Rating:
PG-13
House:
Riddikulus
Characters:
Albus Dumbledore
Genres:
Humor Parody
Era:
Multiple Eras
Stats:
Published: 07/18/2004
Updated: 02/20/2005
Words: 4,273
Chapters: 3
Hits: 1,361

Albus Dumbledore: Dark Hippie Extraordinaire

Flame Star

Story Summary:
What happens when Dumbledore gets sick of Harry taking too long to kill Voldie? He turns hippie. Not only that. DARK hippie. Yes, you heard it right. He's going to use Harry to kill Voldie and become the new baddie himself. And he's transformed all of the staff into peace-loving fools. Oh, the horror!

Albus Dumbledore 03

Chapter Summary:
This Chapter: Ron has a Butt fetish. Dumbledore and Voldie have a picnic. More for you Ernie/Telescope shippers out there. I know I turned some of you to that great ship!
Posted:
02/20/2005
Hits:
289


Albus Dumbledore: Dark Hippie Extraordinaire

By Flame Star

*We find our heroes dangling mercilessly from a tree in the middle of the great hall. We find our Seamus filling in for Harry, who is dangling mercilessly from a tree in the middle of the great hall, doing the Irish Jig on a nearby table. We find our Lord Voldie having a nice picnic lunch with Dumbledore in a patch of daisies beneath the tree that has our heroes mercilessly dangling from it. I wonder when we'll stop finding things.*

Harry: *impatiently* You know Hermione, your knee is repeatedly jabbing me somewhere sensitive and it's beginning to ache.

Hermione: *testily* Well, if Ron didn't have his foot shoved halfway up my arse, I might be able to move.

Ron: I like my foot where it is, thank you very much! It feels like I have a nice, soft, squishy slipper on...
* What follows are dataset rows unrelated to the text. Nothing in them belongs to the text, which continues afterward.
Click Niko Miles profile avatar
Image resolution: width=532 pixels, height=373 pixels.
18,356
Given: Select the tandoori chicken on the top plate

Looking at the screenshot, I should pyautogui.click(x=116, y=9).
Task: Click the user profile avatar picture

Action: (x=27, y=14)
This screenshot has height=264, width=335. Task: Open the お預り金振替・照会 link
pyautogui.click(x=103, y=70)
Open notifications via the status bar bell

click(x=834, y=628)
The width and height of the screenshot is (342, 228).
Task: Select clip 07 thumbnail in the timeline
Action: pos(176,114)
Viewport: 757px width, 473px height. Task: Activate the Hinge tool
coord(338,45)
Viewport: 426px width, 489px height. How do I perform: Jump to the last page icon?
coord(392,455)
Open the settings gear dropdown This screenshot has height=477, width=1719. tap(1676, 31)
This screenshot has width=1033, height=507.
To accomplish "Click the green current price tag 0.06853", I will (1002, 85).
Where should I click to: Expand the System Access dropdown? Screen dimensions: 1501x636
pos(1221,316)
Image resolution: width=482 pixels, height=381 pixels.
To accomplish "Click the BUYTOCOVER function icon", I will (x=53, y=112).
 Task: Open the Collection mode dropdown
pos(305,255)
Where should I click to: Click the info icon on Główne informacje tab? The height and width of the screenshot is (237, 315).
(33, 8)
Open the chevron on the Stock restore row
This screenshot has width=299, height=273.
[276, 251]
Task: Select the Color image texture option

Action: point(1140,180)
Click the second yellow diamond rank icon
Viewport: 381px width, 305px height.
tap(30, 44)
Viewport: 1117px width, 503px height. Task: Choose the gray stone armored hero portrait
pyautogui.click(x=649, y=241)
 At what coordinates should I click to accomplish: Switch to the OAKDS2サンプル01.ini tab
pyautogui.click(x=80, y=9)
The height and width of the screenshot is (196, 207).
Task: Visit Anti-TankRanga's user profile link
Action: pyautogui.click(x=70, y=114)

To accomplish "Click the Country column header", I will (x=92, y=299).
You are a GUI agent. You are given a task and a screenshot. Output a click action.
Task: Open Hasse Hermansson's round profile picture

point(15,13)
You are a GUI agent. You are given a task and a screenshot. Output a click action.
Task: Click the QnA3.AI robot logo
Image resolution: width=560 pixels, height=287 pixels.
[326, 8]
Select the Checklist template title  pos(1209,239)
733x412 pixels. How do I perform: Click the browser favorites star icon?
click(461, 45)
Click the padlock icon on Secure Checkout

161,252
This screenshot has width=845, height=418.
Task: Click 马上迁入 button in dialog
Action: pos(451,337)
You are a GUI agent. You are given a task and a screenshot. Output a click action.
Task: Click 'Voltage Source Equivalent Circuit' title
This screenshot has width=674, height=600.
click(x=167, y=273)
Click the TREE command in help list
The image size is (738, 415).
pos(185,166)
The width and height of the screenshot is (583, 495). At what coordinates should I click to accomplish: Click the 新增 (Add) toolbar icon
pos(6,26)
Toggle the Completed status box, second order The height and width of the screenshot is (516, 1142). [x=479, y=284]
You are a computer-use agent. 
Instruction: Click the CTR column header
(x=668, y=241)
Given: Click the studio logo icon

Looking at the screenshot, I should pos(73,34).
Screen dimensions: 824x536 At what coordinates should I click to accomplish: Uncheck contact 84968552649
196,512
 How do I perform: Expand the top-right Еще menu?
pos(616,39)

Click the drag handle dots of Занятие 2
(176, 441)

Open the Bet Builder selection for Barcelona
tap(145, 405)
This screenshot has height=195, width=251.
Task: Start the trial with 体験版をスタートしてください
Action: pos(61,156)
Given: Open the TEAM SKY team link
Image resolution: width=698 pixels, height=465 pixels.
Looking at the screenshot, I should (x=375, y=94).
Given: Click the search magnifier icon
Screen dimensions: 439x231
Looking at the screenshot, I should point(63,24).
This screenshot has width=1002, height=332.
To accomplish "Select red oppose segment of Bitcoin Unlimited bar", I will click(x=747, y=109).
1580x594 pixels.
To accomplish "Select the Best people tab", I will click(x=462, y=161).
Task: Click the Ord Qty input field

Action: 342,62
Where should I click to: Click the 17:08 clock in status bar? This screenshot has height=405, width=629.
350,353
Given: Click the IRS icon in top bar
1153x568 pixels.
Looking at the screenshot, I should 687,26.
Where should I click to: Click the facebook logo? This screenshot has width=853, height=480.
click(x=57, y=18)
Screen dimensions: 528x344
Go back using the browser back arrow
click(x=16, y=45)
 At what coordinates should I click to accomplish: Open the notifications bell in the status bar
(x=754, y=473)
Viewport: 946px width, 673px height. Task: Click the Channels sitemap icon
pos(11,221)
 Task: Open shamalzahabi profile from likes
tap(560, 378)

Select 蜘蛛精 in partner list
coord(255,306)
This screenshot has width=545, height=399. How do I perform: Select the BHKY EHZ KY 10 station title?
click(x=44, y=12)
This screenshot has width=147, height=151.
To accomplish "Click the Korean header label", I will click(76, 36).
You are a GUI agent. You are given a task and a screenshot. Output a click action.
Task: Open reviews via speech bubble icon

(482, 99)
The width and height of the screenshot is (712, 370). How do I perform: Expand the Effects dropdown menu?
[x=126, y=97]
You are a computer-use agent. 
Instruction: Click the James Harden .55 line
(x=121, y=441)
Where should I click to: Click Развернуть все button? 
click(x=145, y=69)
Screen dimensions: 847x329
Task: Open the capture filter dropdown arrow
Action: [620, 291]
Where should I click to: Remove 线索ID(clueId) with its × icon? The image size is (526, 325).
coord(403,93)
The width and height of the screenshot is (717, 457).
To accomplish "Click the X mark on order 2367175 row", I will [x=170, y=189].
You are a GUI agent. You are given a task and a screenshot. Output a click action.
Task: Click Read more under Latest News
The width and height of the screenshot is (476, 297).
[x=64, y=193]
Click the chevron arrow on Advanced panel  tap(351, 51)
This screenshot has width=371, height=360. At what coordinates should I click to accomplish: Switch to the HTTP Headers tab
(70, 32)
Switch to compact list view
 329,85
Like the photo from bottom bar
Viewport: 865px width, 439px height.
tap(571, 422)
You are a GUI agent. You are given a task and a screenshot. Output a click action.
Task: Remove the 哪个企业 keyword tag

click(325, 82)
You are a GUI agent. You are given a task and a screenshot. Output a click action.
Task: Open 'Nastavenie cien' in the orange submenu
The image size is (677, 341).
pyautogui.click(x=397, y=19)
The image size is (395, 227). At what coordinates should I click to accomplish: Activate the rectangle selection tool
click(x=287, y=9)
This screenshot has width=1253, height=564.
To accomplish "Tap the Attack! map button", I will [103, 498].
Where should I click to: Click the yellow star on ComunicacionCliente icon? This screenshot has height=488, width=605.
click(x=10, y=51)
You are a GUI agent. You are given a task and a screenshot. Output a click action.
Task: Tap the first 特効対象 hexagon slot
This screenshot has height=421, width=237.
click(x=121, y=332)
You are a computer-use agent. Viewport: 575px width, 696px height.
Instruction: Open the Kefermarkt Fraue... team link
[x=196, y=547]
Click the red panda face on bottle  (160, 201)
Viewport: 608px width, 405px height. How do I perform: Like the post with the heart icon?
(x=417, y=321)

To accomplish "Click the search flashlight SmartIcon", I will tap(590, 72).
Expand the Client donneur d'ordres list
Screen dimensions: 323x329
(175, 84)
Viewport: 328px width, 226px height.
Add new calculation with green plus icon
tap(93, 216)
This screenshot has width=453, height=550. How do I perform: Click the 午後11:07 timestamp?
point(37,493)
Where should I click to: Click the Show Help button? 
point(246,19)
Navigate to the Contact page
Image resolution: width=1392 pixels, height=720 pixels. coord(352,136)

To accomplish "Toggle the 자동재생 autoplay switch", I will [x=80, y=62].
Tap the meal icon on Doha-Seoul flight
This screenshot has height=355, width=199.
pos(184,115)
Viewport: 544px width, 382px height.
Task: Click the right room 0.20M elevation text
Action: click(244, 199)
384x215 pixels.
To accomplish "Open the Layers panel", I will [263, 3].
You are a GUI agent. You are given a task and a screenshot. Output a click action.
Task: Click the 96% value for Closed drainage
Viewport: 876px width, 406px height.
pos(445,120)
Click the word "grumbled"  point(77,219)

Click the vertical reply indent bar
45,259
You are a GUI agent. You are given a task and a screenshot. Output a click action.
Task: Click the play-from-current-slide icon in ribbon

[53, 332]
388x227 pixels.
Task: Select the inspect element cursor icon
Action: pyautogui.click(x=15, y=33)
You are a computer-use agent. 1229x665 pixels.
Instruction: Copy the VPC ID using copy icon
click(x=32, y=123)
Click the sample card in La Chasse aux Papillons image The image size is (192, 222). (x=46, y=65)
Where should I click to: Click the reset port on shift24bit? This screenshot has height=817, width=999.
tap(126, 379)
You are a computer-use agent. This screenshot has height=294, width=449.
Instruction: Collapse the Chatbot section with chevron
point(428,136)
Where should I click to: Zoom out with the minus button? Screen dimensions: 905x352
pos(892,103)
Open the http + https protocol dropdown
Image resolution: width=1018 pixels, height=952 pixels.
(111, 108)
Harry and Hermione: *Stare disbelievingly*

Ron: What?

Hermione: *Takes out her wand and removes Ron's foot from halfway up her arse*

Ron: Hey, that was comfortable!

Hermione: So cry me a river, build me a bridge and jump off of it.

Ron: *Is grumpy* Hm... *Shoves his foot halfway up Harry's arse* That's better

Harry: *Screams like a pansy, then realizes the broom is still impaled through his abdomen* I wonder when I will bleed dry.

*Down below, Dumbledore and Lord Voldie share a quaint, pleasant meal together*

Voldie: You know, I haven't had a quaint, pleasant meal like this for ages.

Dumbledore: That's all right, funkedelic groove master. It's the love that counts. *His afro jiggles as he sways from left to right singing 'Kumbaya'*

Voldie: Oh, shiznit, dawg! I gotta jam! I'm scheduled to take those three dunderheads hanging from the tree into the astronomy tower and murder them!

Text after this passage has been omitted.